• _Exercise data_:

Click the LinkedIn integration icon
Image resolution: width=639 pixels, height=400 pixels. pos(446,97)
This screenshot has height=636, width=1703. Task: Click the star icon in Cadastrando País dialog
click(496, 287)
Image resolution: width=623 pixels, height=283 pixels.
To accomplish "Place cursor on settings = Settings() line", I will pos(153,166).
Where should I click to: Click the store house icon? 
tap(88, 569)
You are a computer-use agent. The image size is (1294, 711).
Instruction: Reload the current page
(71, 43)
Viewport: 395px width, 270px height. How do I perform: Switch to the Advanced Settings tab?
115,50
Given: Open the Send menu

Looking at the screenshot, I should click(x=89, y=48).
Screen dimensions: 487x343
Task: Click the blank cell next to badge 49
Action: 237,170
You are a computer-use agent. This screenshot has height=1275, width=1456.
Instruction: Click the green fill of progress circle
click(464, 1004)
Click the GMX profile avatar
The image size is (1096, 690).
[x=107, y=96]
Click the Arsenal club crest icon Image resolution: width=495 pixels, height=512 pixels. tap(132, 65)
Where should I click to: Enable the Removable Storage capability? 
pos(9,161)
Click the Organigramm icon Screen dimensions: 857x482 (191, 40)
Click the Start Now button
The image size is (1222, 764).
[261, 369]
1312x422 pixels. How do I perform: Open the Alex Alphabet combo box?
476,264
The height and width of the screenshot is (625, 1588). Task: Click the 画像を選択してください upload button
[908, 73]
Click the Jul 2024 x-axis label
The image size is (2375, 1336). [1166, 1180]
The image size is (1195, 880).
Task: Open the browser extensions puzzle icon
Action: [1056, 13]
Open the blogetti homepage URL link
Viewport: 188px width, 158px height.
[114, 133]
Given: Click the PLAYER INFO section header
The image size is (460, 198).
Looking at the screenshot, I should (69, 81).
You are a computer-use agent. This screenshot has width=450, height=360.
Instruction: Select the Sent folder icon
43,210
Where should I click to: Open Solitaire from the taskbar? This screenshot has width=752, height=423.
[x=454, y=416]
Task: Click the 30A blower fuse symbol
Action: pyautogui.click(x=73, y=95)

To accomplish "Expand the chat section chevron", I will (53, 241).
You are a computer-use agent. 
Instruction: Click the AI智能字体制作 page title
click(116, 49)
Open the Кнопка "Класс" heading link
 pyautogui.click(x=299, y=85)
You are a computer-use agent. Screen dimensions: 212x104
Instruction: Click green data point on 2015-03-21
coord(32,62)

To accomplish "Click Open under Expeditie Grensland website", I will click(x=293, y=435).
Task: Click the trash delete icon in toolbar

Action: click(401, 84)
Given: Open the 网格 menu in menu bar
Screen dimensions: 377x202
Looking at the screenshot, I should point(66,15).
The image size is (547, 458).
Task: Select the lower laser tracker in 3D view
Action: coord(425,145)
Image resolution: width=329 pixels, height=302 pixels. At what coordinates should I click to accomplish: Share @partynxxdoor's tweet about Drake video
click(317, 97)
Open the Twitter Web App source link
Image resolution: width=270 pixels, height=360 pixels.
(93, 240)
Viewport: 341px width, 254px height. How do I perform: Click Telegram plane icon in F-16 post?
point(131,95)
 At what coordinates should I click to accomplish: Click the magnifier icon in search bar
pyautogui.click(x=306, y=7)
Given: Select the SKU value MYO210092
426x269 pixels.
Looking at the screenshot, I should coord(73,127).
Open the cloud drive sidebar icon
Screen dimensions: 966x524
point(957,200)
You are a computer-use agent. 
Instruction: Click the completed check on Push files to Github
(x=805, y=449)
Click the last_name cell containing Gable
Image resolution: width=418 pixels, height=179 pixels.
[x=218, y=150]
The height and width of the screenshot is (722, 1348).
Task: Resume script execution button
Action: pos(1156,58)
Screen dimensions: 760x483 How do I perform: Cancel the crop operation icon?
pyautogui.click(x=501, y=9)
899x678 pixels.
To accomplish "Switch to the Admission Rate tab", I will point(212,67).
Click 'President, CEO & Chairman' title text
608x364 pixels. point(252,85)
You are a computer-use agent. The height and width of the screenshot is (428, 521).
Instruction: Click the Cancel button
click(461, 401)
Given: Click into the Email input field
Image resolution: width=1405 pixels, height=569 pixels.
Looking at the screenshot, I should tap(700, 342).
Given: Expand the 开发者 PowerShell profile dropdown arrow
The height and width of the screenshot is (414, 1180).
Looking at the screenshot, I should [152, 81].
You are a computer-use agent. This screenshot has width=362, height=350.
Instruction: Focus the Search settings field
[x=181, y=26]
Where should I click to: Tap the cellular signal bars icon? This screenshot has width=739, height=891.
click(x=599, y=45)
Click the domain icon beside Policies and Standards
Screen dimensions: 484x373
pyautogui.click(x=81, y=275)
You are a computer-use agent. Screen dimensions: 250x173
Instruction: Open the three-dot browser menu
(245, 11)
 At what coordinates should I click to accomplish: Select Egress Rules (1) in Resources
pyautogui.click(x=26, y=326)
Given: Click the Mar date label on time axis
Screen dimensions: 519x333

• _What to work on_:
Rewrite the items starting with the line that contains "has height=1275, width=1456." and going on through the line that contains "click(116, 49)", swapping "Solitaire" for "Minesweeper" and leaving all else unchanged.

• _Solution to the exercise_:
You are a computer-use agent. This screenshot has height=1275, width=1456.
Instruction: Click the green fill of progress circle
click(464, 1004)
Click the GMX profile avatar
The image size is (1096, 690).
[x=107, y=96]
Click the Arsenal club crest icon Image resolution: width=495 pixels, height=512 pixels. tap(132, 65)
Where should I click to: Enable the Removable Storage capability? 
pos(9,161)
Click the Organigramm icon Screen dimensions: 857x482 (191, 40)
Click the Start Now button
The image size is (1222, 764).
[261, 369]
1312x422 pixels. How do I perform: Open the Alex Alphabet combo box?
476,264
The height and width of the screenshot is (625, 1588). Task: Click the 画像を選択してください upload button
[908, 73]
Click the Jul 2024 x-axis label
The image size is (2375, 1336). [1166, 1180]
The image size is (1195, 880).
Task: Open the browser extensions puzzle icon
Action: [1056, 13]
Open the blogetti homepage URL link
Viewport: 188px width, 158px height.
[114, 133]
Given: Click the PLAYER INFO section header
The image size is (460, 198).
Looking at the screenshot, I should (69, 81).
You are a computer-use agent. This screenshot has width=450, height=360.
Instruction: Select the Sent folder icon
43,210
Where should I click to: Open Minesweeper from the taskbar? This screenshot has width=752, height=423.
[x=454, y=416]
Task: Click the 30A blower fuse symbol
Action: pyautogui.click(x=73, y=95)

To accomplish "Expand the chat section chevron", I will (53, 241).
You are a computer-use agent. 
Instruction: Click the AI智能字体制作 page title
click(116, 49)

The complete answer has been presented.